Put everything from the line containing "This screenshot has height=1292, width=924." down to the line containing "[882, 1056]" into a Markdown table with the columns No. and Text, skipping blank lines. Leave the pictures out of the answer.
===== Dataset entries
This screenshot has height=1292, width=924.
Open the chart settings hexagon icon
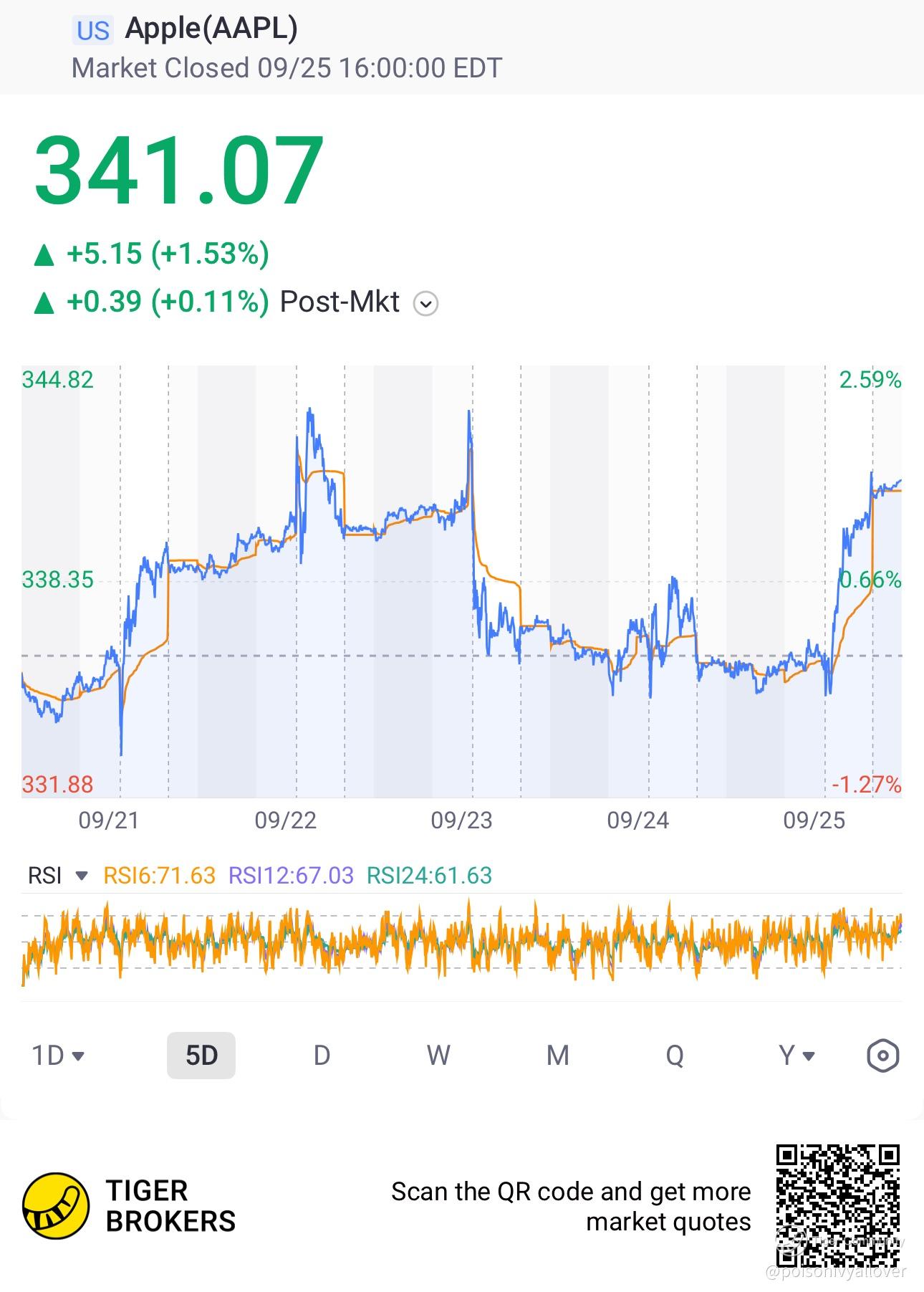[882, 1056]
==========
===== Dataset entries
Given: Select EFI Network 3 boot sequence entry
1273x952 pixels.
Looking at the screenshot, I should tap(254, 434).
==========
▸ **Complete response**
| No. | Text |
|---|---|
| 1 | This screenshot has height=1292, width=924. |
| 2 | Open the chart settings hexagon icon |
| 3 | [882, 1056] |